More than two dozen states and cities filed suit against the Trump administration’s move in March to roll back fuel-efficiency mandates set by the Obama administration.
The process of reviewing and amending the previous rules has sparked feuding between many states and the current administration and at least one other lawsuit by a group of environmental organizations while automakers appear to be taking sides.
The new mandates requiring 1.5% annual improvements in vehicle fuel efficiency through 2026, which are lower than the 5% put in place by former President Barack Obama. The Trump administration had pondered simply freezing the current requirements, keeping the requirements through 2026.
(Trump administration officially rolls back Obama-era fuel economy rules.)
The suit was filed by 23 states, led by California as well as the District of Columbia and New York City, Denver, San Francisco and Los Angeles. Prior to this, a collection of 12 environmental groups, including Environmental Defense Fund, Sierra Club and Union of Concerned Scientists also sued over the rules.
California and the California Air Resources Board have been squabbling with Trump and the Environmental Protection Agency for nearly two years about fuel economy and emissions requirements. California has a special exemption allowing it to set its own standards due to pollution problems in the state. Trump pulled the exemption and the state sued. It’s also led the current filing.
CARB Chair Mary Nichols said the administration “used questionable science, faulty logic and ludicrous assumptions to justify what they wanted from the start: to gut and rewrite the single most important air regulation of the past decade.”
However, she’s not alone in the effort and her criticism of the easier standards, which the administration has claimed will make America’s roads safer while cutting costs to automakers.

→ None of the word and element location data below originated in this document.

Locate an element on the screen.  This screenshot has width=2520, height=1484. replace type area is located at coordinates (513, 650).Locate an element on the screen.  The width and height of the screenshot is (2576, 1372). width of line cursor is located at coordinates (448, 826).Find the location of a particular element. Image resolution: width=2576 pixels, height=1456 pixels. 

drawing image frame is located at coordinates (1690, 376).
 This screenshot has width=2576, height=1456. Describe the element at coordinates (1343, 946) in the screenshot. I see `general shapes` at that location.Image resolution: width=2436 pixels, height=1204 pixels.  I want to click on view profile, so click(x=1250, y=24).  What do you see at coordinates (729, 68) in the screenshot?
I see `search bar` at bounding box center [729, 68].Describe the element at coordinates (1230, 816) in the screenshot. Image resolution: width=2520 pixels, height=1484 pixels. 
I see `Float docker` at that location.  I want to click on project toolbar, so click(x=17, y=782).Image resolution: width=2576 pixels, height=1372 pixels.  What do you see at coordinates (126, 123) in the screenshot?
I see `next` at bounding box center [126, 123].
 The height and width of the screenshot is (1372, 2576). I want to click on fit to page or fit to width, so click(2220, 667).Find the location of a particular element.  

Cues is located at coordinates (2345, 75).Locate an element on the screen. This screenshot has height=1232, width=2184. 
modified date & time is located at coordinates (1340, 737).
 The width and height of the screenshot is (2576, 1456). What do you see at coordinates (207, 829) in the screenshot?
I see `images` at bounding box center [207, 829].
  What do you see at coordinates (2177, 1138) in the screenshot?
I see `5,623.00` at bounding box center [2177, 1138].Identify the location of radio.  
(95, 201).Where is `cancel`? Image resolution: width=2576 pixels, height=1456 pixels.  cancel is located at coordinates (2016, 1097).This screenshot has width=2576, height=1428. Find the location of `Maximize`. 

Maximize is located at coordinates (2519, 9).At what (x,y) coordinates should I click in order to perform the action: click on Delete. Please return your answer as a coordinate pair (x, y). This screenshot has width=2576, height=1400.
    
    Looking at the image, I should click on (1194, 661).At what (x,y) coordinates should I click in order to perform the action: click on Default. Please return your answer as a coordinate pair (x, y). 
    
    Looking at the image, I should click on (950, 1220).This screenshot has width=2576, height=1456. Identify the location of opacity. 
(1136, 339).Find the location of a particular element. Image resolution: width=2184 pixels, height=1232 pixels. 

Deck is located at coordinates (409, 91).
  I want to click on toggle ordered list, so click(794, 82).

(White House set to reveal final fuel economy rollback.)
Michigan Attorney General Dana Nessel described the administration’s easier requirements a “gift to the fossil fuel industry” that would harm the state by cutting automotive-related employment by 4%.
EPA officials declined comment on the suit, Reuters reported, and claimed the new mandate as a “sensible, single national program that strikes the right regulatory balance, protects our environment, and sets reasonable targets for the auto industry.”
While initially siding with the administration’s efforts to ease the rules, automakers have split up into two groups: those with Trump and those looking for a deal.
Reuters reported that a trade group representing General Motors Co., Fiat Chrysler Automobiles, Toyota Motor Corp and others said it would review the lawsuit. Last week, the group sided with the Trump administration plan and opposed a legal challenge to further weaken the requirements, while other automakers including Ford did not.
(EPA, NHTSA submit final fuel economy proposals to Trump.)
Those looking for a deal found one last year. Ford, Honda, BMW and Volkswagen inked a deal with California to meet a standard somewhere between the Obama and Trump requirements. The new rules require the U.S. vehicle fleet to average 40.4 miles per gallon rather than 46.7 under the Obama rules finalized in 2012.